_What you should do_
Reproduce the records below, substituting "Screen size" for every occurrence of "Screen dimensions" and leaving all other text unchanged.
— Start —
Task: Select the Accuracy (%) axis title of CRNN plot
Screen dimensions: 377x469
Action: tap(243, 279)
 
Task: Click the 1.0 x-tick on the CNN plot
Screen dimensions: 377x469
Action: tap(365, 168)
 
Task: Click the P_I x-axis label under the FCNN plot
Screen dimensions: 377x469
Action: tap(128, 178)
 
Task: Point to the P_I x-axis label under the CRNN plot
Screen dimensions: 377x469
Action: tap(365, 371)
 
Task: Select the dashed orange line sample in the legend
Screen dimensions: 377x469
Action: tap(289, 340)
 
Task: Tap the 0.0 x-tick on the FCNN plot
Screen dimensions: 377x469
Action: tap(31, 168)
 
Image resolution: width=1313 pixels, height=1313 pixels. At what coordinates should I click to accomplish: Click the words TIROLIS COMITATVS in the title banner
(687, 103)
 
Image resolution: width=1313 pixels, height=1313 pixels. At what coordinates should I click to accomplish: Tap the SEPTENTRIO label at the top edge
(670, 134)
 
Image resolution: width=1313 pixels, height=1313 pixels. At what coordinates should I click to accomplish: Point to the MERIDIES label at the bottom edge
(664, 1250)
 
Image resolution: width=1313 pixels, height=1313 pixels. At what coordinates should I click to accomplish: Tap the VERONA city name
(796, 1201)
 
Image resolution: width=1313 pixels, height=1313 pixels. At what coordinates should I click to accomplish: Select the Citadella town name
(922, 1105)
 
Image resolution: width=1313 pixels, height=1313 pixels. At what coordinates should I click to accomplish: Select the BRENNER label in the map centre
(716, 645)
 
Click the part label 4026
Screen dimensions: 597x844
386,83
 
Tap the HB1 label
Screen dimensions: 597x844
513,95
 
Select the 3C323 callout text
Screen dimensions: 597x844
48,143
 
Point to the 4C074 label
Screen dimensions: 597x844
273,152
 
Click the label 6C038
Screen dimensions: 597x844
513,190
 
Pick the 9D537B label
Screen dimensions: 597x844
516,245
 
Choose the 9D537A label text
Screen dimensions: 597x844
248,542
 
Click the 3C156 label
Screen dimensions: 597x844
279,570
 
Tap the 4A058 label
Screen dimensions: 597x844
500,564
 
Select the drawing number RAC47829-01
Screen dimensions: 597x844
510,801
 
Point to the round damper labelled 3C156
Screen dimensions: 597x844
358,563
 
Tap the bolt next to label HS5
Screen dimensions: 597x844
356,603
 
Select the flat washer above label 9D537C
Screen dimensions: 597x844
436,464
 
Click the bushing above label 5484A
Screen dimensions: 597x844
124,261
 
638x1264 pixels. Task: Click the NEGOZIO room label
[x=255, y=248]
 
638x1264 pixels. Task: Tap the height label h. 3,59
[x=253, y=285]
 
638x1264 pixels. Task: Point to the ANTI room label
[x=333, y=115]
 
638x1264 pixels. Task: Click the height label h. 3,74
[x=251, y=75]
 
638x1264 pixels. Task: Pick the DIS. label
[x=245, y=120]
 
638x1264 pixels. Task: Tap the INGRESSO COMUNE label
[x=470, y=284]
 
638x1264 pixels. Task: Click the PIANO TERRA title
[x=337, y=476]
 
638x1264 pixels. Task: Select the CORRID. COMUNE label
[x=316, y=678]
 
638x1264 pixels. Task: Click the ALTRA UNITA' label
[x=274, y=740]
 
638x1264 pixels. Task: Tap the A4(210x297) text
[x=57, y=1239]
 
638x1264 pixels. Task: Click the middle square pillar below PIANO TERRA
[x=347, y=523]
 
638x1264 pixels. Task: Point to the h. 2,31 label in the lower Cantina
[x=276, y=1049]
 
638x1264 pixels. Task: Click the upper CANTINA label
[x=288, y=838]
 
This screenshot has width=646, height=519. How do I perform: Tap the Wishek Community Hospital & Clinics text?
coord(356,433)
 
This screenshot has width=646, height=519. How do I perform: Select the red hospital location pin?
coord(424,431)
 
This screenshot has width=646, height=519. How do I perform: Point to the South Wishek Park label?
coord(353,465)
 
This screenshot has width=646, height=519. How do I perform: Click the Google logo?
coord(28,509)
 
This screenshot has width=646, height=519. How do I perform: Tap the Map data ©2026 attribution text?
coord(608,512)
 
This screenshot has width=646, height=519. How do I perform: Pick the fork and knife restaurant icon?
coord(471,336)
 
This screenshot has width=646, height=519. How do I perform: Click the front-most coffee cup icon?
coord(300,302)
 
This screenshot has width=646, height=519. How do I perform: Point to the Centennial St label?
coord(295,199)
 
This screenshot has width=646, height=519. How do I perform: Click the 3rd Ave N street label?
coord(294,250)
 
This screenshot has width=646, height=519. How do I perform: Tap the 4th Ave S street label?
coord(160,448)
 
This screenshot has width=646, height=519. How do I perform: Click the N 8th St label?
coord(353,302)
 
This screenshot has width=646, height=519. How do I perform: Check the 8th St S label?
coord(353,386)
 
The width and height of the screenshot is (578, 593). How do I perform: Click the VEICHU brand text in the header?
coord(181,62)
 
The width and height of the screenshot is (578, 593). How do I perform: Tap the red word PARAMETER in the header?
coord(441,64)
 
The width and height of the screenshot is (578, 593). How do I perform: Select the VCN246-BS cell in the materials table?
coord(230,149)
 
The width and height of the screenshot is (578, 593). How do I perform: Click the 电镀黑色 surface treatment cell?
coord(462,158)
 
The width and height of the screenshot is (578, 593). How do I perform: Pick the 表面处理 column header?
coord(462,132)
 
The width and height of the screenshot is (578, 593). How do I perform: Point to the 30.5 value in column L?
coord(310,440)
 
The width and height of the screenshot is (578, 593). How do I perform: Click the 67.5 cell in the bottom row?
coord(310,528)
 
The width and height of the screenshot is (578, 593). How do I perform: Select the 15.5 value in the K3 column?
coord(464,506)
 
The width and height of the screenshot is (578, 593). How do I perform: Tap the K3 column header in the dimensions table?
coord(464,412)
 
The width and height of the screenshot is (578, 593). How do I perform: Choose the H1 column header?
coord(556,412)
— End —
_Response to the task_
Task: Select the Accuracy (%) axis title of CRNN plot
Screen size: 377x469
Action: tap(243, 279)
 
Task: Click the 1.0 x-tick on the CNN plot
Screen size: 377x469
Action: tap(365, 168)
 
Task: Click the P_I x-axis label under the FCNN plot
Screen size: 377x469
Action: tap(128, 178)
 
Task: Point to the P_I x-axis label under the CRNN plot
Screen size: 377x469
Action: tap(365, 371)
 
Task: Select the dashed orange line sample in the legend
Screen size: 377x469
Action: tap(289, 340)
 
Task: Tap the 0.0 x-tick on the FCNN plot
Screen size: 377x469
Action: tap(31, 168)
 
Image resolution: width=1313 pixels, height=1313 pixels. At what coordinates should I click to accomplish: Click the words TIROLIS COMITATVS in the title banner
(687, 103)
 
Image resolution: width=1313 pixels, height=1313 pixels. At what coordinates should I click to accomplish: Tap the SEPTENTRIO label at the top edge
(670, 134)
 
Image resolution: width=1313 pixels, height=1313 pixels. At what coordinates should I click to accomplish: Point to the MERIDIES label at the bottom edge
(664, 1250)
 
Image resolution: width=1313 pixels, height=1313 pixels. At what coordinates should I click to accomplish: Tap the VERONA city name
(796, 1201)
 
Image resolution: width=1313 pixels, height=1313 pixels. At what coordinates should I click to accomplish: Select the Citadella town name
(922, 1105)
 
Image resolution: width=1313 pixels, height=1313 pixels. At what coordinates should I click to accomplish: Select the BRENNER label in the map centre
(716, 645)
 
Click the part label 4026
Screen size: 597x844
386,83
 
Tap the HB1 label
Screen size: 597x844
513,95
 
Select the 3C323 callout text
Screen size: 597x844
48,143
 
Point to the 4C074 label
Screen size: 597x844
273,152
 
Click the label 6C038
Screen size: 597x844
513,190
 
Pick the 9D537B label
Screen size: 597x844
516,245
 
Choose the 9D537A label text
Screen size: 597x844
248,542
 
Click the 3C156 label
Screen size: 597x844
279,570
 
Tap the 4A058 label
Screen size: 597x844
500,564
 
Select the drawing number RAC47829-01
Screen size: 597x844
510,801
 
Point to the round damper labelled 3C156
Screen size: 597x844
358,563
 
Tap the bolt next to label HS5
Screen size: 597x844
356,603
 
Select the flat washer above label 9D537C
Screen size: 597x844
436,464
 
Click the bushing above label 5484A
Screen size: 597x844
124,261
 
638x1264 pixels. Task: Click the NEGOZIO room label
[x=255, y=248]
 
638x1264 pixels. Task: Tap the height label h. 3,59
[x=253, y=285]
 
638x1264 pixels. Task: Point to the ANTI room label
[x=333, y=115]
 
638x1264 pixels. Task: Click the height label h. 3,74
[x=251, y=75]
 
638x1264 pixels. Task: Pick the DIS. label
[x=245, y=120]
 
638x1264 pixels. Task: Tap the INGRESSO COMUNE label
[x=470, y=284]
 
638x1264 pixels. Task: Click the PIANO TERRA title
[x=337, y=476]
 
638x1264 pixels. Task: Select the CORRID. COMUNE label
[x=316, y=678]
 
638x1264 pixels. Task: Click the ALTRA UNITA' label
[x=274, y=740]
 
638x1264 pixels. Task: Tap the A4(210x297) text
[x=57, y=1239]
 
638x1264 pixels. Task: Click the middle square pillar below PIANO TERRA
[x=347, y=523]
 
638x1264 pixels. Task: Point to the h. 2,31 label in the lower Cantina
[x=276, y=1049]
 
638x1264 pixels. Task: Click the upper CANTINA label
[x=288, y=838]
 
This screenshot has width=646, height=519. How do I perform: Tap the Wishek Community Hospital & Clinics text?
coord(356,433)
 
This screenshot has width=646, height=519. How do I perform: Select the red hospital location pin?
coord(424,431)
 
This screenshot has width=646, height=519. How do I perform: Point to the South Wishek Park label?
coord(353,465)
 
This screenshot has width=646, height=519. How do I perform: Click the Google logo?
coord(28,509)
 
This screenshot has width=646, height=519. How do I perform: Tap the Map data ©2026 attribution text?
coord(608,512)
 
This screenshot has width=646, height=519. How do I perform: Pick the fork and knife restaurant icon?
coord(471,336)
 
This screenshot has width=646, height=519. How do I perform: Click the front-most coffee cup icon?
coord(300,302)
 
This screenshot has width=646, height=519. How do I perform: Point to the Centennial St label?
coord(295,199)
 
This screenshot has width=646, height=519. How do I perform: Click the 3rd Ave N street label?
coord(294,250)
 
This screenshot has width=646, height=519. How do I perform: Tap the 4th Ave S street label?
coord(160,448)
 
This screenshot has width=646, height=519. How do I perform: Click the N 8th St label?
coord(353,302)
 
This screenshot has width=646, height=519. How do I perform: Check the 8th St S label?
coord(353,386)
 
The width and height of the screenshot is (578, 593). How do I perform: Click the VEICHU brand text in the header?
coord(181,62)
 
The width and height of the screenshot is (578, 593). How do I perform: Tap the red word PARAMETER in the header?
coord(441,64)
 
The width and height of the screenshot is (578, 593). How do I perform: Select the VCN246-BS cell in the materials table?
coord(230,149)
 
The width and height of the screenshot is (578, 593). How do I perform: Click the 电镀黑色 surface treatment cell?
coord(462,158)
 
The width and height of the screenshot is (578, 593). How do I perform: Pick the 表面处理 column header?
coord(462,132)
 
The width and height of the screenshot is (578, 593). How do I perform: Point to the 30.5 value in column L?
coord(310,440)
 
The width and height of the screenshot is (578, 593). How do I perform: Click the 67.5 cell in the bottom row?
coord(310,528)
 
The width and height of the screenshot is (578, 593). How do I perform: Select the 15.5 value in the K3 column?
coord(464,506)
 
The width and height of the screenshot is (578, 593). How do I perform: Tap the K3 column header in the dimensions table?
coord(464,412)
 
The width and height of the screenshot is (578, 593). How do I perform: Choose the H1 column header?
coord(556,412)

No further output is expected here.